Working from the entries that follow, transcribe exactly and only the lines from the one with "The height and width of the screenshot is (863, 1400)." through the last, pictures excluded.

======== Data extracts ========

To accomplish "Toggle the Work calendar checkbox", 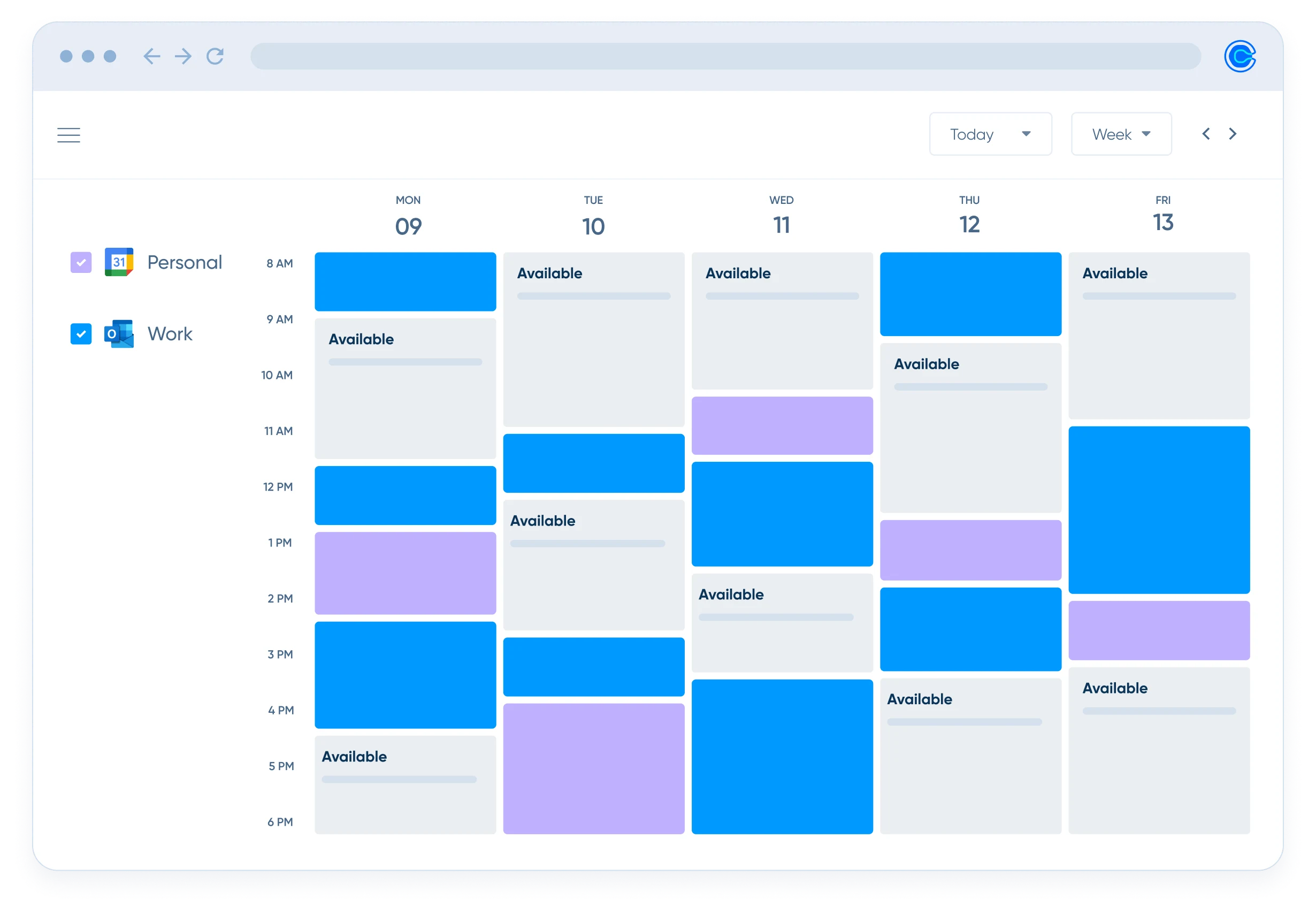I will (x=80, y=333).
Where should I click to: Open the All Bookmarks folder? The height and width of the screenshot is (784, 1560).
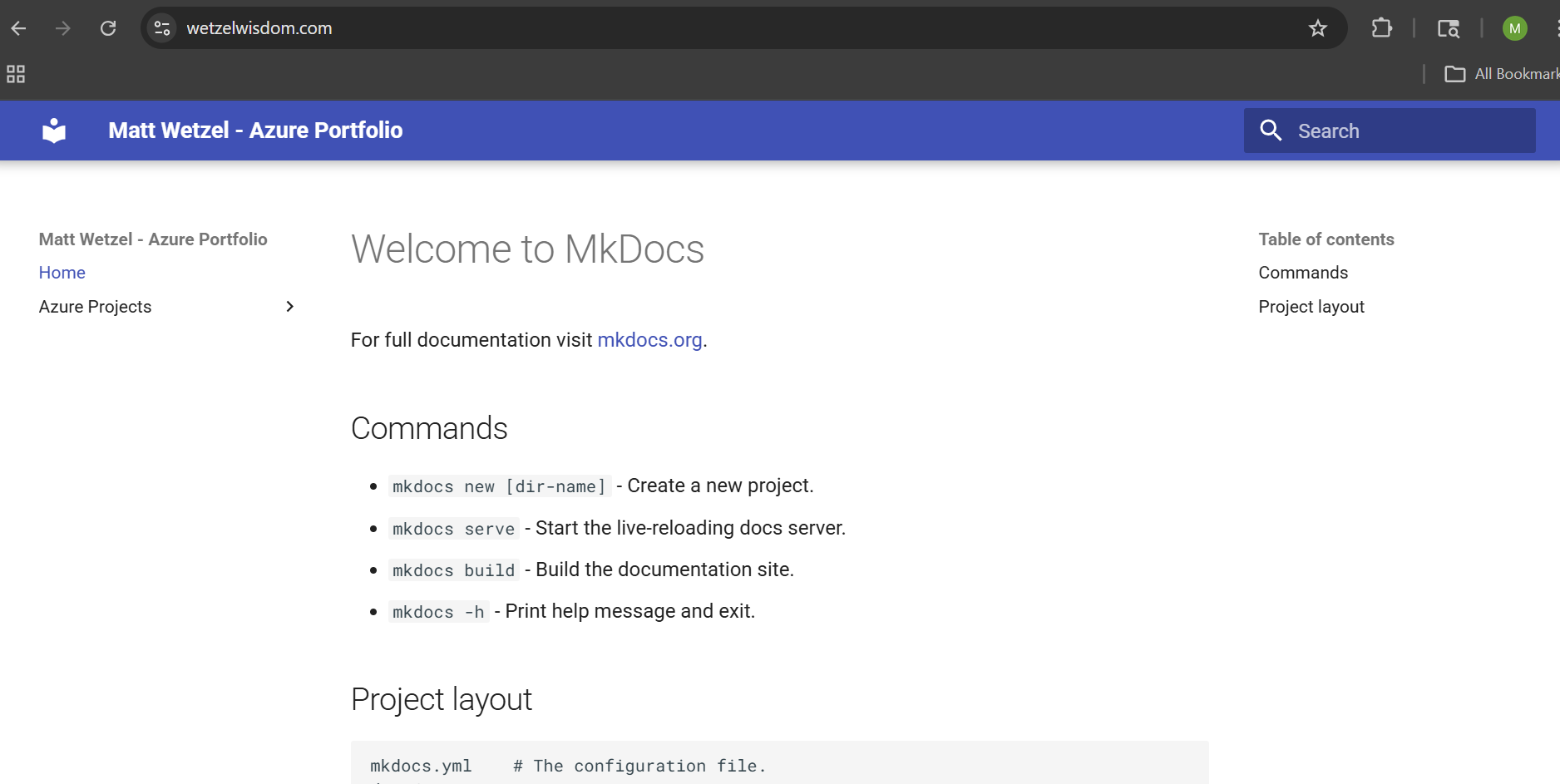1501,74
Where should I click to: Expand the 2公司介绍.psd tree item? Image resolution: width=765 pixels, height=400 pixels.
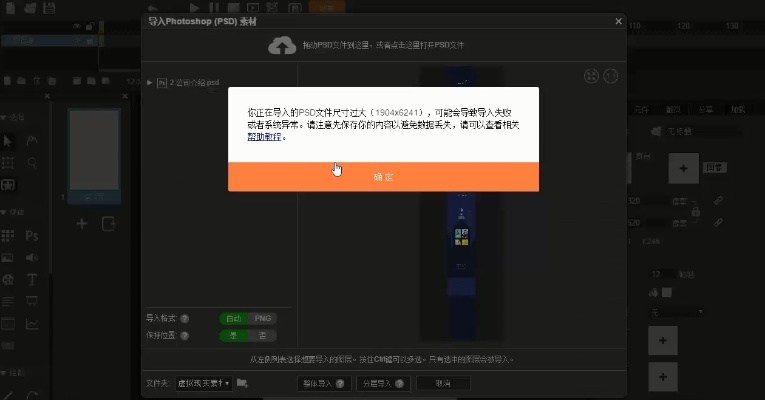coord(150,83)
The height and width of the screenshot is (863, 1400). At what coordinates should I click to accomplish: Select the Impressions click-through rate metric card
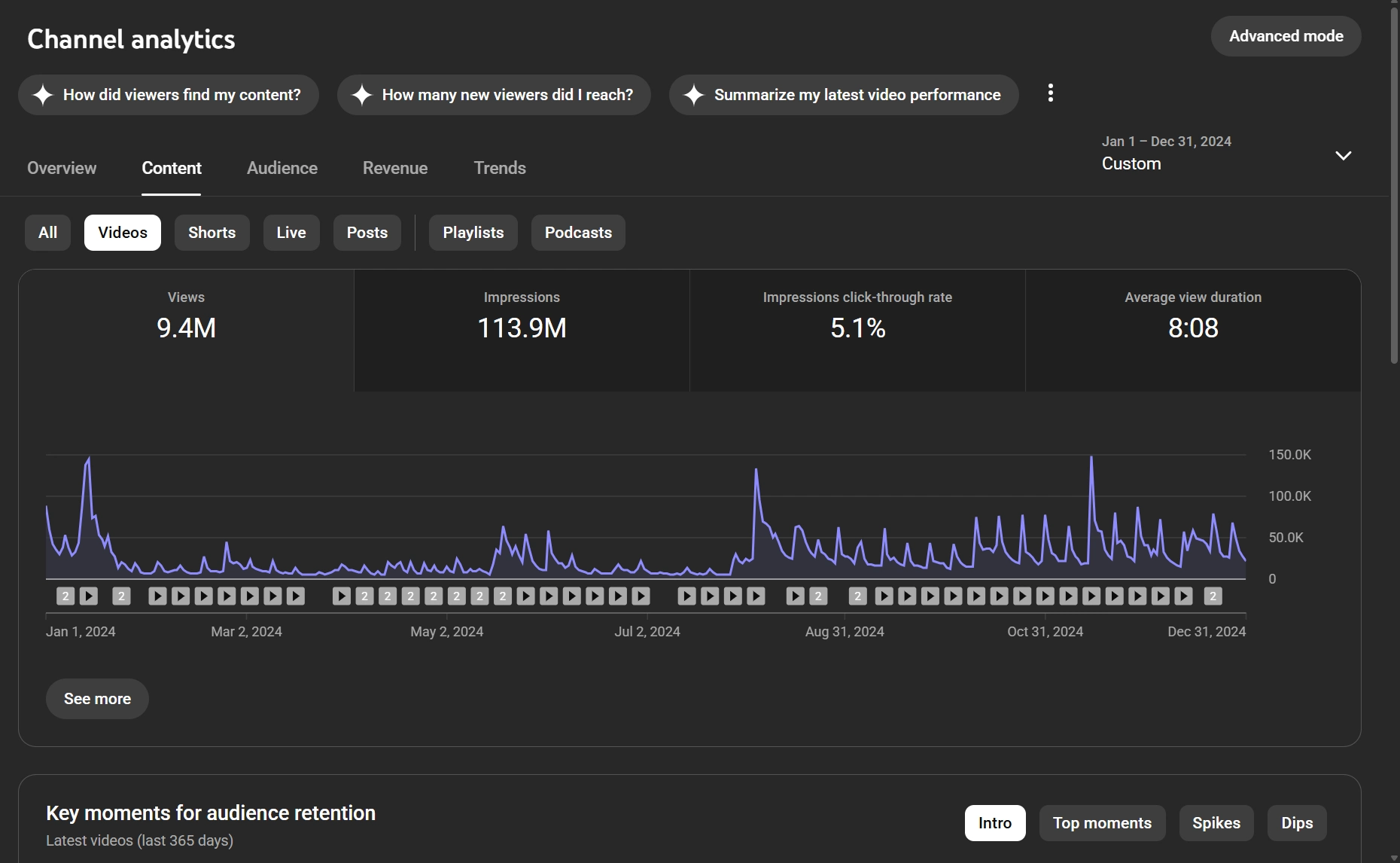(x=857, y=330)

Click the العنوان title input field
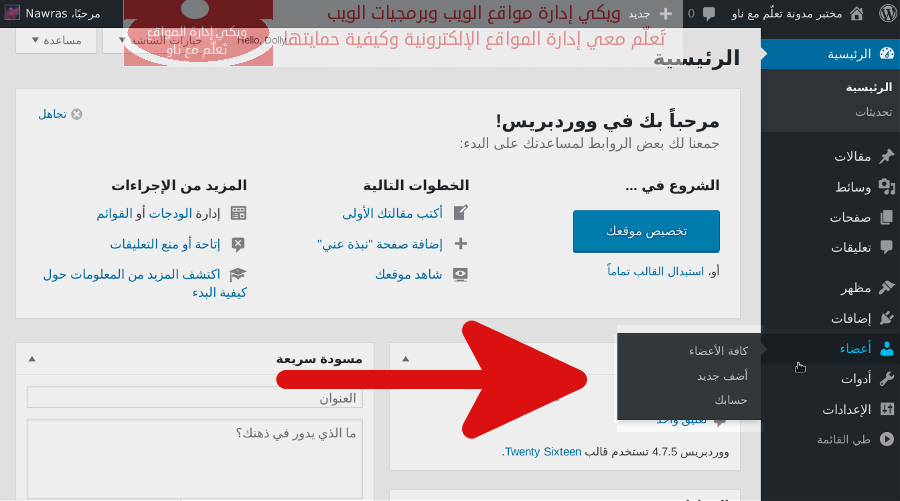click(195, 398)
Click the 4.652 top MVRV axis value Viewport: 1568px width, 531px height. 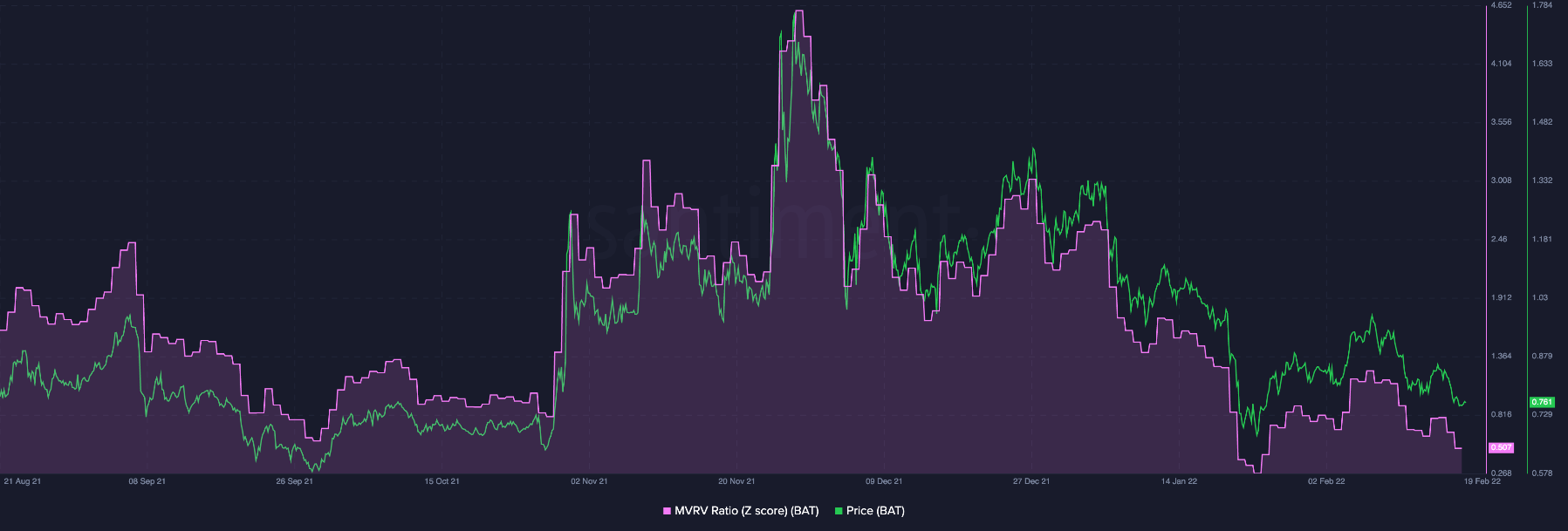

========

* **Reply to the task**:
The height and width of the screenshot is (863, 1400). At what coordinates should I click to accomplish: Select the Impressions click-through rate metric card
(x=857, y=330)

Click the العنوان title input field
click(195, 398)
Click the 4.652 top MVRV axis value Viewport: 1568px width, 531px height. 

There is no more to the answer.